The late Victorian poet Alfred Lord Tennyson may have declared, “I am a part of all that I have met,” but a novel classroom tool created by researchers at the Virginia Bioinformatics Institute at Virginia Tech may be the first to make students actually believe it.

Virus Tracker In a Box allows students to use bar-coded wristbands to follow the path of a virus in real time, from an initial infection to a schoolwide “epidemic,” revealing that the total number of people someone "affects" can be much greater than just those they directly "infect."

The Virus Tracker program is a part of a larger effort being pursued by the institute’s Network Dynamics and Simulation Science Laboratory involving activities in computational epidemiology to understand how diseases are transmitted over distance and time.

By using computer models, big data, and novel decision support systems, the researchers avoid the expense and risk of experimenting with actual infectious diseases.

In the Virus Tracker game, players become part of a virtual virus-spreading exercise in which bar-coded wristbands represent infections with a particular virus.

The first person to be infected is known as “patient zero.” He or she can choose how many others to infect by giving away wristbands.

People receiving the next round of bands choose how many others to infect, and so on, until all bands are dispersed.

Each game kit includes a scanner to enter the bar codes into a database that displays the resulting “transmission tree,” as well as other statistics about the virtual epidemic.

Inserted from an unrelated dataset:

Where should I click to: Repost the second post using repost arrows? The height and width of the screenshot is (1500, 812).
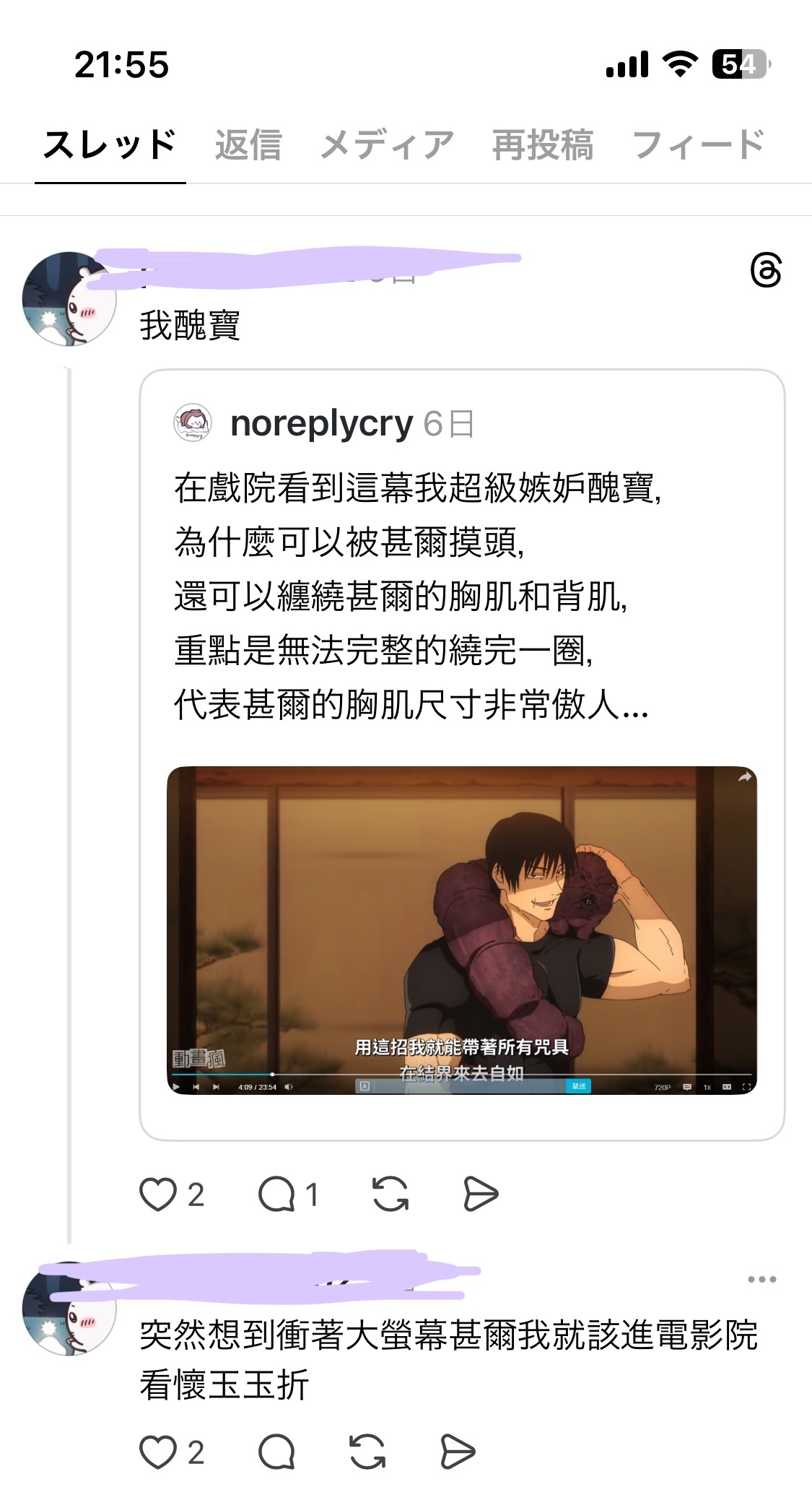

Participants can find their places in the tree, and trace the path backwards to find “patient zero.”

“We are excited to bring this technology and educational experience to classrooms and informal education venues around the nation. The project brought together the institute’s software developers with the scientists at our Network Dynamics and Simulation Science Laboratory, as well as Franklin County, Virginia teachers, to produce the Virus Tracker in a Box software and curriculum package,” said Kristy Collins, a K-12 program specialist, and Kids’ Tech University director at the institute.

Sixth-grade health teacher Randy Miskech from Wilmington, N.C., has been pleased at the effect Virus Tracker in a Box has had on his students.

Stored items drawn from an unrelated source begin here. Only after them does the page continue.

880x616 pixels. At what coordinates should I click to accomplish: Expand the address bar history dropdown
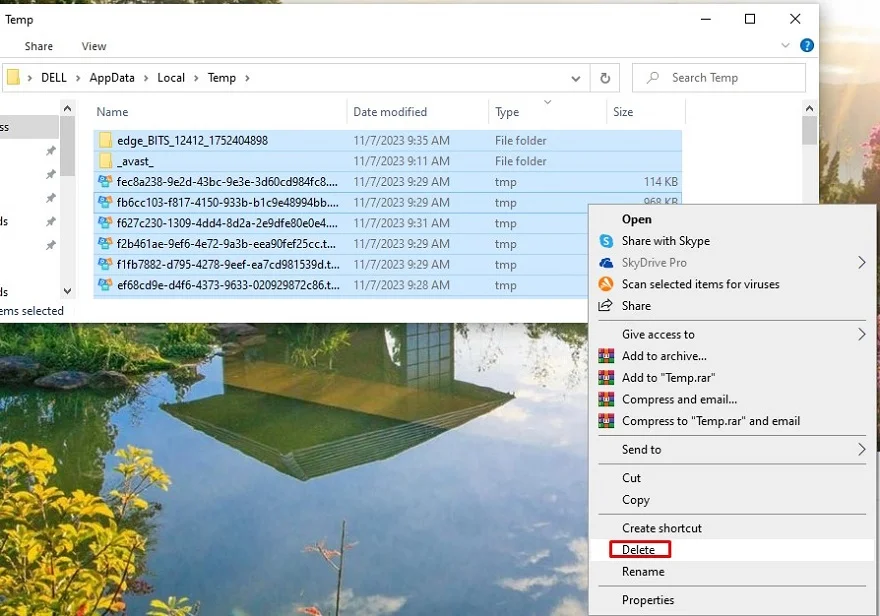pos(575,78)
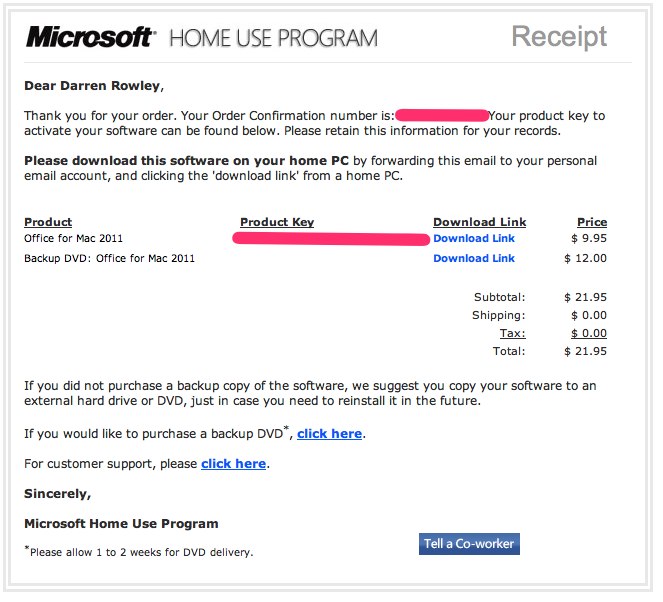Screen dimensions: 663x602
Task: Click the HOME USE PROGRAM title
Action: click(274, 38)
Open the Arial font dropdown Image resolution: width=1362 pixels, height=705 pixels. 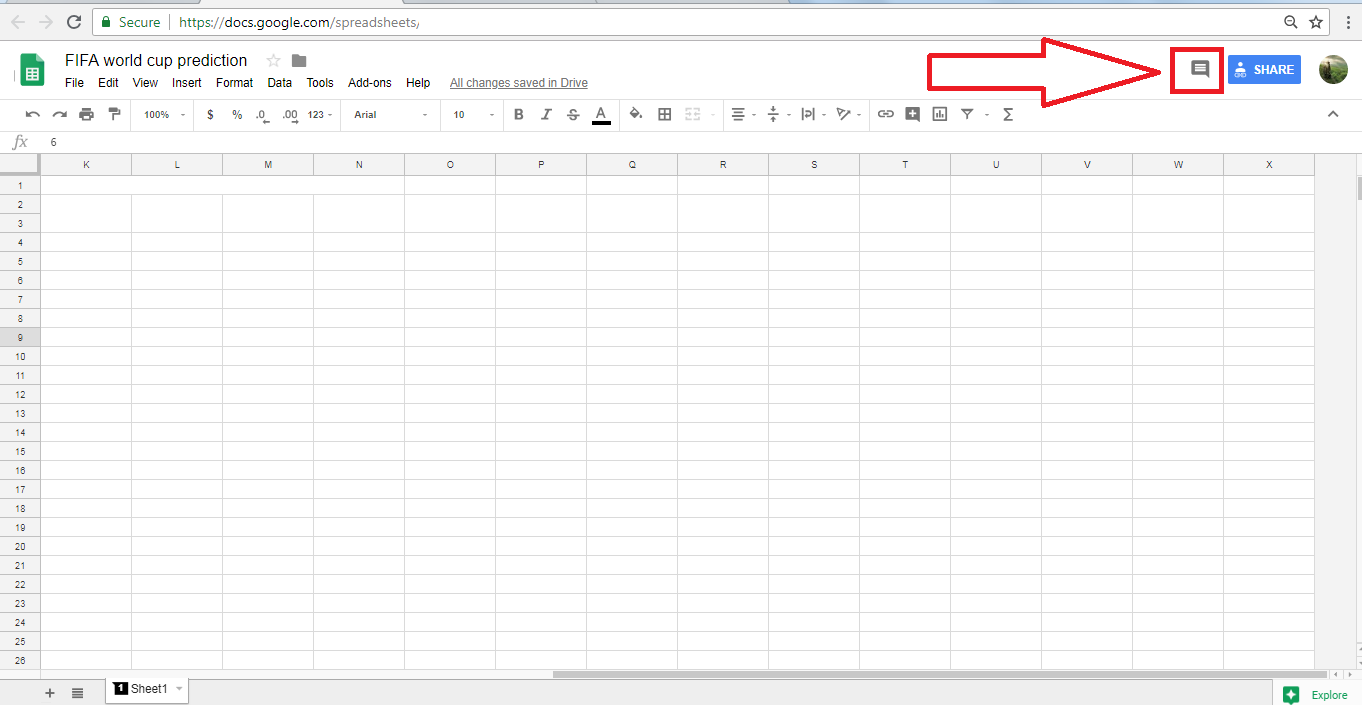[x=390, y=115]
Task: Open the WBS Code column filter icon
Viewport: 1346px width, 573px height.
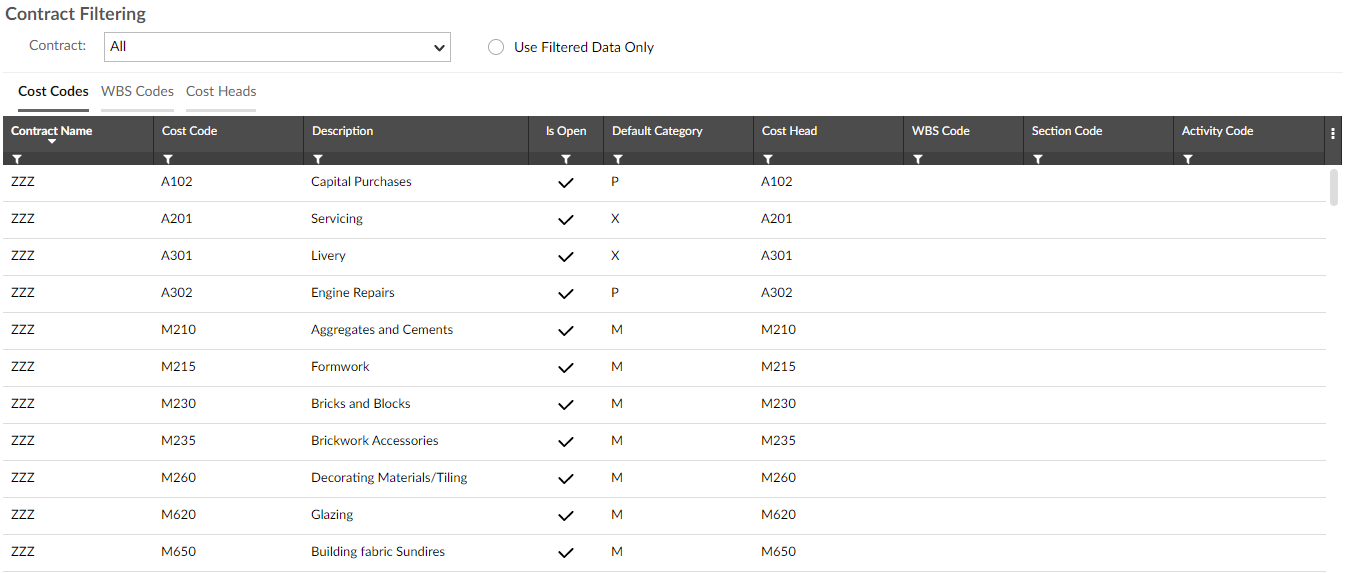Action: point(917,159)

“The Virus Tracker in a Box System is 21st century learning at its best,” Miskech said. “This system has allowed me to step away from multiple choice, true-false questions and look at a real world application and apply it to hands on learning.”

Misketch said his students took control of the game, setting up computers and mobile laptops, “infecting” students, and gathering and analyzing data. 

Miskech also notified school administrators “and to my delight, they came down and were willingly exposed to the virus. What a joy for the students, creating relationships with the principal and other staff.”

Educators can acquire Virus Tracker In a Box via an online form and the materials, along with a tailored curriculum packet, will be shipped as they become available.

In addition to the game, the package includes:

  • A crash course in biology that walks students through the characterization of life and explores how viruses can highjack our genetic code and potentially change our DNA.
  • An exercise where students can develop their own creative model of a virus.
  • An exercise on epidemiology and the retrovirus HIV, where students are given vials representing “bodily fluids” and a solution is pipetted into the vials. The teacher then places a drop of phenol red in each vial as students watch as their solution turns red (infected) or yellow (not infected). Students then begin the “Hunt for HIV,” working backwards to find patient zero.

The project was funded from National Institute of General Medical Sciences, administered through the MIDAS Network, grant number: U01 GM070694-09, Dr. Kristy Collins and Dr. Stephen Eubanks, the National Science Foundation, grant number: CNS-1011769, Dr. Madhav Marathe and VBI, and the Fralin Institute at Virginia Tech.